§ **WHAT IS REQUIRED**
Set each entry down verbatim, omitting images.

··· DATASET RECORDS ···

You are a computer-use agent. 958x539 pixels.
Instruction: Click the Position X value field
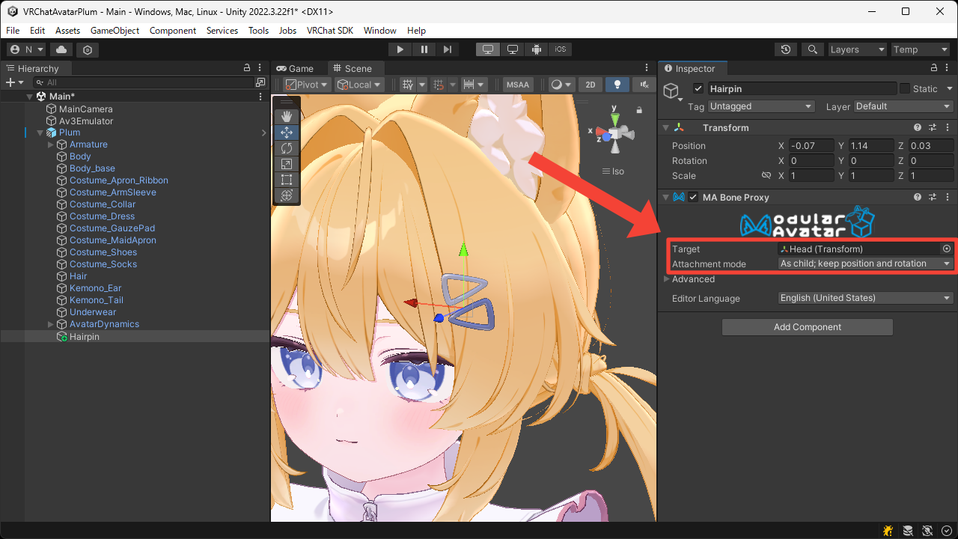pos(812,145)
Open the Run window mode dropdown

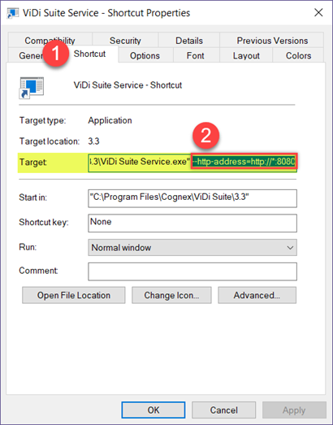tap(192, 248)
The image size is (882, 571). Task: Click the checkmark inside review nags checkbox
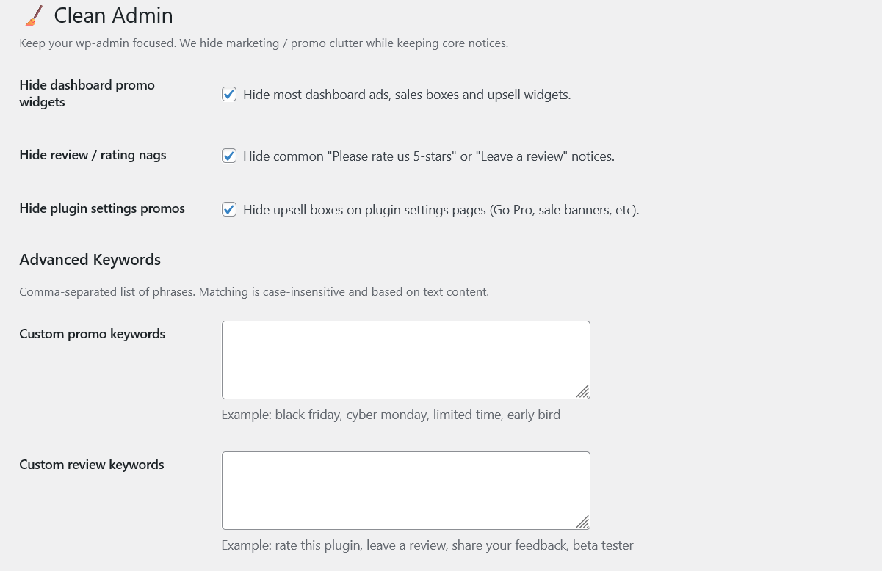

···

§ **ANSWER TO THIS EXERCISE**
You are a computer-use agent. 958x539 pixels.
Instruction: Click the Position X value field
pos(812,145)
Open the Run window mode dropdown

tap(192, 248)
The image size is (882, 571). Task: Click the checkmark inside review nags checkbox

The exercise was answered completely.